Have you ever had one of those mornings when the light is just right and the weather is just right and your heart is just right? Yeah, one of those arisings when things seem to flow and the delight of living makes your step light and your soul lofty. The dawn of the day is so “there” that, hey, even the coffee smells better.
When the season begins to call itself “Fall,” that’s the time when I have a chance to partake of one those magic morns. The air is shifting and my vision of things seems to go right along for the ride. On my way to work, images sing, delight, and recall.
A child shoots his bike past a sprinkler arcing water in a sun-shot rainbow. Memories of my own childhood waft across my eyes. Those were times of two-wheeled freedom as I pedaled windswept to school, to a friend’s, or simply on an adventure to see where I would end up.

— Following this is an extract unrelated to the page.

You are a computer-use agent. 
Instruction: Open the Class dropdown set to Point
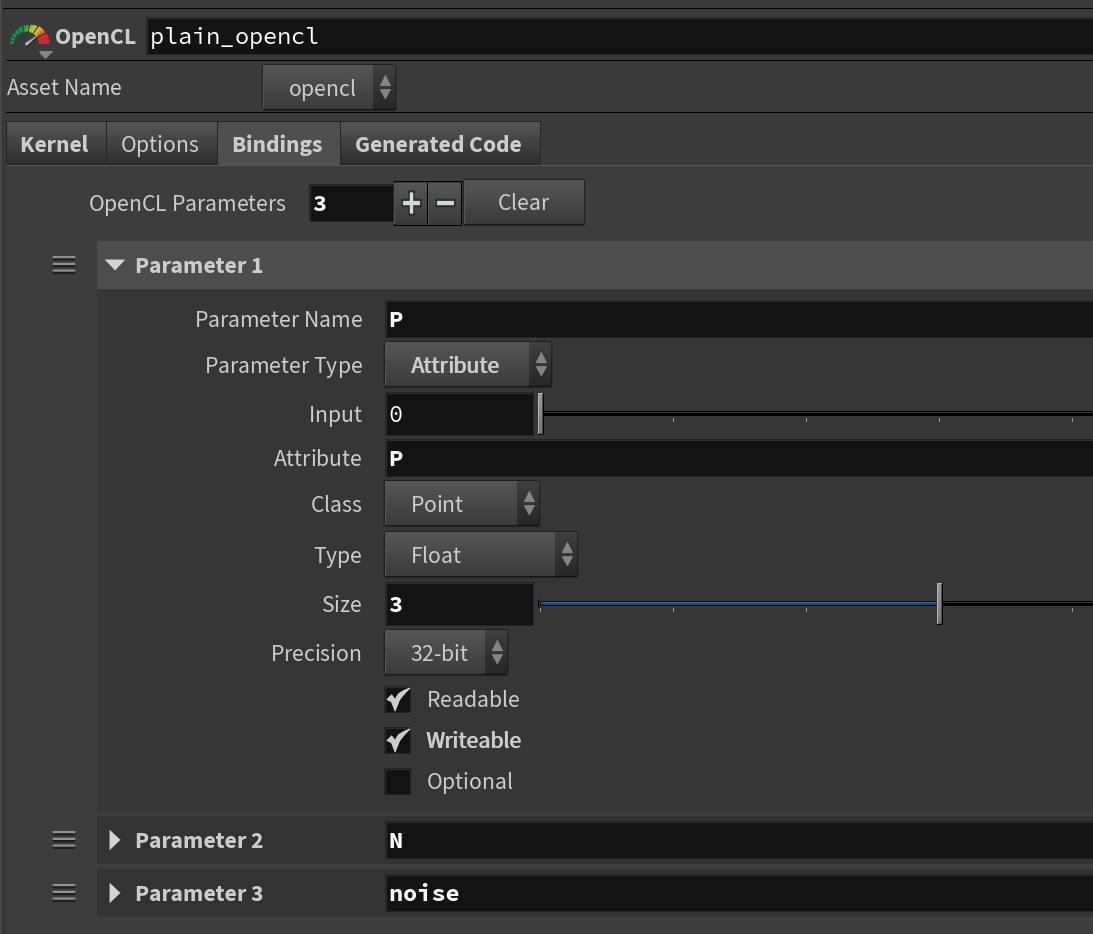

A hand-clasped couple is walking toward the crosswalk. Caught up in the oneness of their two, they lean into one another with natural grace and the “wholeness” of them. I remember so clearly and softly the wonder of my own first love. A smile of recognition and rightness graces my face as I pass. A call to that past I have not visited in a long time is heard as well.
At a stoplight, I notice a young woman squinting into the rearview mirror, applying lipstick to anxiously pursed lips. A crease of concern mars an unlined forehead. What meeting or event, man or woman, is she prepping for? My heart goes out to her and to the once-young me that sat red-stop-light worried about an upcoming career move or moment. I sigh in just-realized relief that this type of anxiety is no longer part and parcel of my days.
A landscape truck passes me. The men in back are rolling with the road and laughing as they share cups of coffee. I notice one man who sits apart and alone. He is quiet in his contemplation of the street passing beneath his work-shod feet. I wonder what thoughts accompany him on his journey to that yard or those trees where he will work today. Does he think of children, a wife or simply another cup of coffee?
A young mother holds the hand of her preschool child as they walk to the happy door of the daycare building on a church-crossed sidewalk. Mother and child smile at one another. There is quiet trust and boundless love passed between look-alike smiles. I remember a once-small hand nestled in my own, as years ago I too passed my little one’s care into so-capable hands before scooting off to a busy-full day.
An elderly man gently walks his dog; the dog so comfortably knows the man’s pace and destination. They are a matched-gait pair. I smile at the resemblance between pet and person. There is a rightness to their walk; a knowing that all is as it should be in their world. A peaceful and forward-flung recognition of my own future comes to me as they pass by.
I am delighted and delighting in just one of those mornings.